It's getting near the end. The other students in your class have been heading up to the language testing suite one by one, but you've still got a few weeks left.  Sometimes they come by the classroom after their exams to show off and gloat  share the good news about their passing scores. They give you the "I just know you'll do well, too!" rah-rah that only one who is on the other side of a horrible event like an End of Training Language Exam can give. Don't they realize that you still have to get through the "speaking at length" part (and they KNOW you have a phobia about that), plus what if you get a poem or a fairy tale to interpret?! You don't even understand those IN ENGLISH! Frankly, you're kind of freaked out about it all. Bitches. You see the cafeteria lady, all smiles and no worries and wonder if you could just have her job instead?

Phase Five: It's All Over
Life is beautiful.  You and your bundle of joy, love and life are home.  Yeah, you're tired - bone tired - but each midnight wake-up brings you closer to your little one.  Everything was worth it, but wait - what are you even talking about - you can't even remember the moans and groans of the whole pregnancy and birth thing.  Yeah, simple trips to the bathroom remind you, but showing to the world the most beautiful newborn your friends and family have ever seen is salve on the wound. You even find time to graciously stop by to see those supportive friends at your Prenatal Class - won't they be excited for you in their final weeks! Ah, they'll do great...

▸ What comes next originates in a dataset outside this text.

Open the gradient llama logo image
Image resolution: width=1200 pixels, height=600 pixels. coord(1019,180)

Life is beautiful.  Not only is the exam OVER, but you've waited the requisite 24-30 hours to receive your results. And what beautiful results they are, the culmination of your months of selfless toiling towards this goal. Everything was worth it: the endless hours each evening of homework, the two-inch stack of rubber-banded flashcards, the movies with the subtitles turned off (for the first half hour at least). You did it. You even find time to graciously stop by your classroom to lend helpful encouragement to that last classmate still studying away.  Won't she be excited to hear your results! Ah, she'll do great...  

Phase Six: One Year Later
The little one is crawling easily across the living room floor and knows - so confidently- how to say "No!" and "Uh-oh!"  Stretch marks have faded and developmental milestones are being checked off one by one and parenting, sure it's tiring, but it's also a daily joy. The thoughts of another little one, ya' know because YOU loved having siblings, starts crossing your mind. Wouldn't it be great if it were a boy/girl to make a set? You could even go back to that great Prenatal Class! Doesn't hurt to consider it, right...?

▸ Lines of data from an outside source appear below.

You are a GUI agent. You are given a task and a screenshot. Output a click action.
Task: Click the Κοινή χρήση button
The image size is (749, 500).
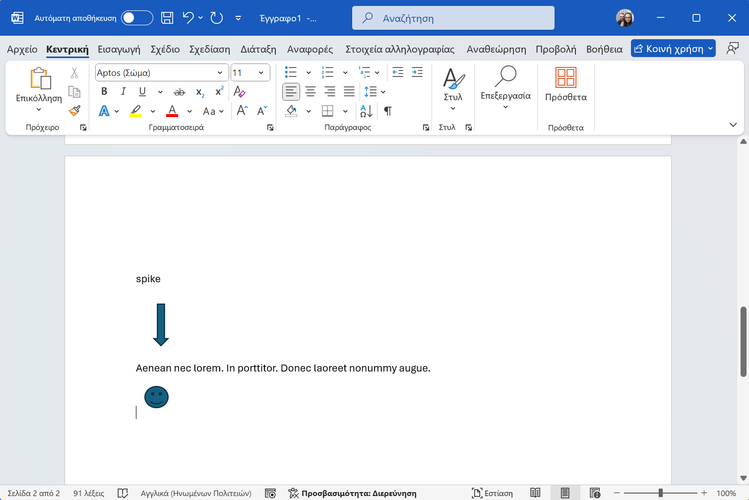(x=672, y=48)
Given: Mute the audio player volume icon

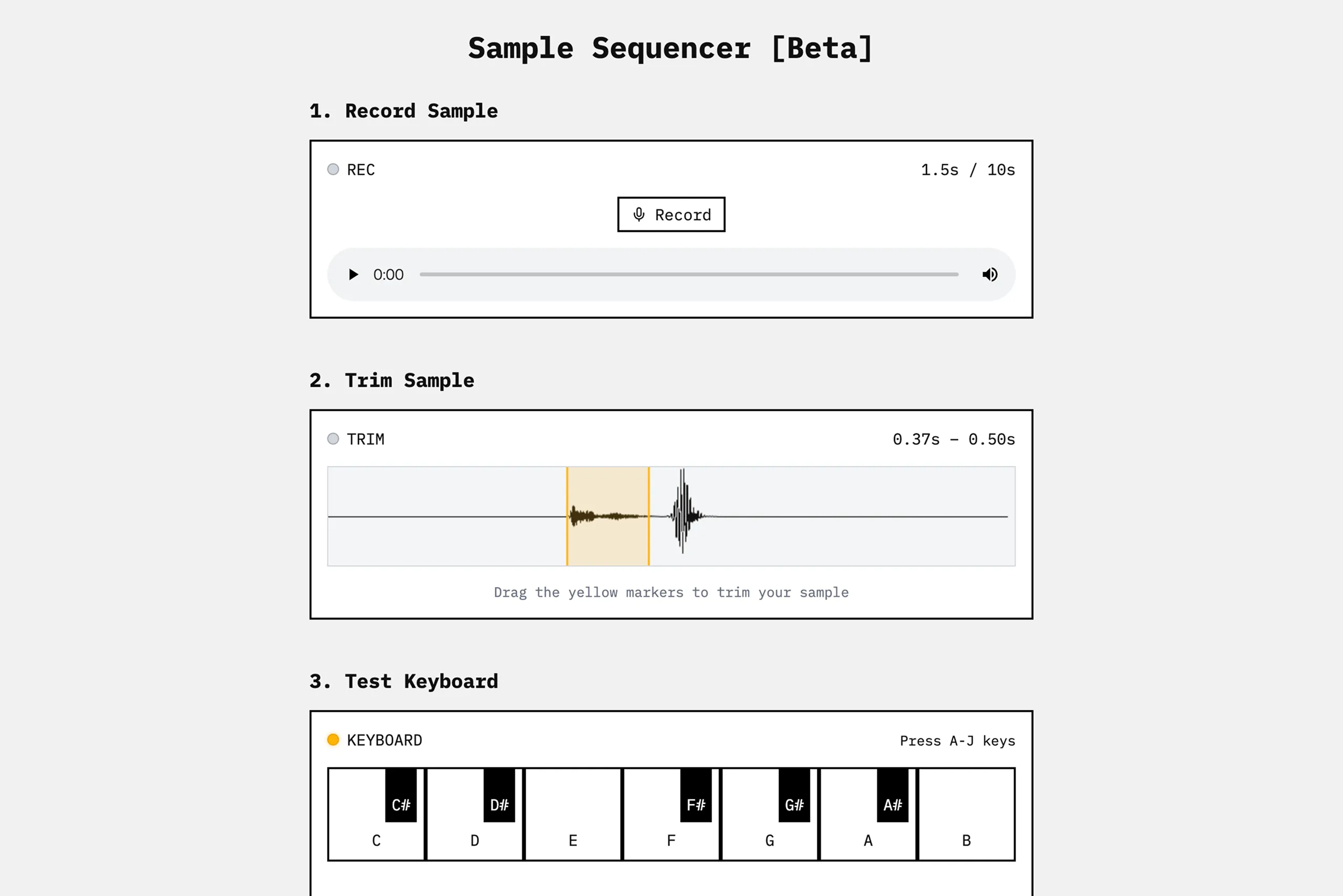Looking at the screenshot, I should (x=990, y=275).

You're doing well at your post, and confidently greet your neighbor in the elevator in that language and can even handle that awkward chit-chat with the market cashier. You've tossed out your flashcards and linguistic milestones are being checked off one by one. Sure it can be tiring, and it's a relief to break into English when you can, but you're getting by. You've even had that interesting conversation with more than one taxi driver.  Bidding season starts in a few months and you've been eyeing the Projected Vacancies List.  Wow, lots of options! None using the language you've learned, but hey, wouldn't it be cool to live in Armenia/Cambodia/Bolivia?  Ah, time at FSI again to catch up with old colleagues and enjoy the campus. I hope that nice cafeteria lady is there still. Doesn't hurt to consider it, right...?

4 comments:

  1. Hello, I'm considering the foreign service as a diplomat and came upon your blog. I'm married with young kids. Is it possible to reach out to you via email with some questions about life a diplomat with a family?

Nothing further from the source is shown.